Remember that cache is MANY times more expensive than normal RAM. Back when a 'big' computer was 8MB (not gigs, megabytes), you could find machines were all 'cache' (it's technically a special type of RAM called SRAM) but they were more expensive. Now, you have home machines with 4GB of memory, 4GB of SRAM wired to the chip would be VERY expensive. Besides, you have many smart folks playing with programs and compilers to make the best use of cache. With the right caching algorithm, You get 95% of the benefit of cache, with a small percentage of the cost. Of course, the guesses aren't always right. Google 'branch prediction' for more info.
I was wondering why programs can't be run in registers?
Registers are what's actually to load and store data and addresses. Think of them as taxis. They can deliver things back and forth, what they deliver is your program data and addresses. Every part of your program that's 'run' goes through a register.
I'm assuming you're asking why you can't just run completely from registers. One reason - there's so few of them. Classic intel x86 registers are counted in bytes, but the programs are in Megabytes, Gigabytes. You'd be quite a rich person to have a chip that could run MS-Word out of registers.
Also, how can a program load itself into cache?
The program doesn't.
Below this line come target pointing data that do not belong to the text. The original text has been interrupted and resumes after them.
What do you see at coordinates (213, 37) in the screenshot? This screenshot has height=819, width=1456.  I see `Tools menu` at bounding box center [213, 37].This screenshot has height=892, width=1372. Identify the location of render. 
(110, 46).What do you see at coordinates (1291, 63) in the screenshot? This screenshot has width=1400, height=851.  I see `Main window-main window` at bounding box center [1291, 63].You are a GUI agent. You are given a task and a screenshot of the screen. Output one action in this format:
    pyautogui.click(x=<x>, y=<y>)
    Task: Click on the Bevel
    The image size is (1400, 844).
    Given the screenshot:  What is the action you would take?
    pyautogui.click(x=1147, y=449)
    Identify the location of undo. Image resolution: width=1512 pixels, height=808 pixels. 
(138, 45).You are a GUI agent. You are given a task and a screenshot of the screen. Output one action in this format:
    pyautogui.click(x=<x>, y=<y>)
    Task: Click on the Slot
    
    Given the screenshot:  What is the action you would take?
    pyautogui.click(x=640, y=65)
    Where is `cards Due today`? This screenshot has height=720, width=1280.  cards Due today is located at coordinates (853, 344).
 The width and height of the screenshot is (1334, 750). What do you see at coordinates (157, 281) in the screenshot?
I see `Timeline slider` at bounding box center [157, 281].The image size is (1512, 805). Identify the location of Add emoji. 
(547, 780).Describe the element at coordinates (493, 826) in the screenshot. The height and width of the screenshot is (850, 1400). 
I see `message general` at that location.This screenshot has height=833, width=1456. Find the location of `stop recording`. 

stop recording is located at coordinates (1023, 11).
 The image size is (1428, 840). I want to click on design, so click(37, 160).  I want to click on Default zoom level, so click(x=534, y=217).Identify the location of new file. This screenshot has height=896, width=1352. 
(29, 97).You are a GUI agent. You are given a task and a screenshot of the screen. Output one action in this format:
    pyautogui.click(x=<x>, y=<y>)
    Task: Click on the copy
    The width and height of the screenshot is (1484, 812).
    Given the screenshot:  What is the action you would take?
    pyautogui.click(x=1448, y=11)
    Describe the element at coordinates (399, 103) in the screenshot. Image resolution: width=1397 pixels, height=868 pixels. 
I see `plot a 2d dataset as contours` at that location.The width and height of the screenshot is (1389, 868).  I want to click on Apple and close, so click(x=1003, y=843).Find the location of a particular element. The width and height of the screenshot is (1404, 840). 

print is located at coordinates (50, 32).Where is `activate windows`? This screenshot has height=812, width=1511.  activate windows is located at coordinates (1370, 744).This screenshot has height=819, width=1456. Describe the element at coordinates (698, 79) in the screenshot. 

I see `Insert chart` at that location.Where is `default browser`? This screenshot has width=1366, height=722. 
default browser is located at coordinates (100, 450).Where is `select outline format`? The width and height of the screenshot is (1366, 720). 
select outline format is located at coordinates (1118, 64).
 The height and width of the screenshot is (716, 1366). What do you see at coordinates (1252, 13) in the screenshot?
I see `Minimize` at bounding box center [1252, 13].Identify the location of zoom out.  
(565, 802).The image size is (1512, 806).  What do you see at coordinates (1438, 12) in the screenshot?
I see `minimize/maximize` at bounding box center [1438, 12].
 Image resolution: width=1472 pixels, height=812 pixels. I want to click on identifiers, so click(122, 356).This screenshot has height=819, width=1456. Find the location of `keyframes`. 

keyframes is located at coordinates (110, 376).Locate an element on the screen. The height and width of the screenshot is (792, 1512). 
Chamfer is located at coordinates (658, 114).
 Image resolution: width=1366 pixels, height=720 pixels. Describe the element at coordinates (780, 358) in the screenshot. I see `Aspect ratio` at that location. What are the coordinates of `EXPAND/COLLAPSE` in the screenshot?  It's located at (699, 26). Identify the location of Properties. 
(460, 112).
The OS runs the program, and uses the Memory Management Unit chip to load the areas of program from normal RAM. While it does that, the MMU is smart and puts some of the memory also in cache, with the idea that I just used it, I may need to use it again soon.
Isn't the cache something that's controlled by the CPU and works automatically without software control?
Yes, technically the memory management chip not the CPU. This used to be a separate chip, but now is part of the CPU block, to make communication faster.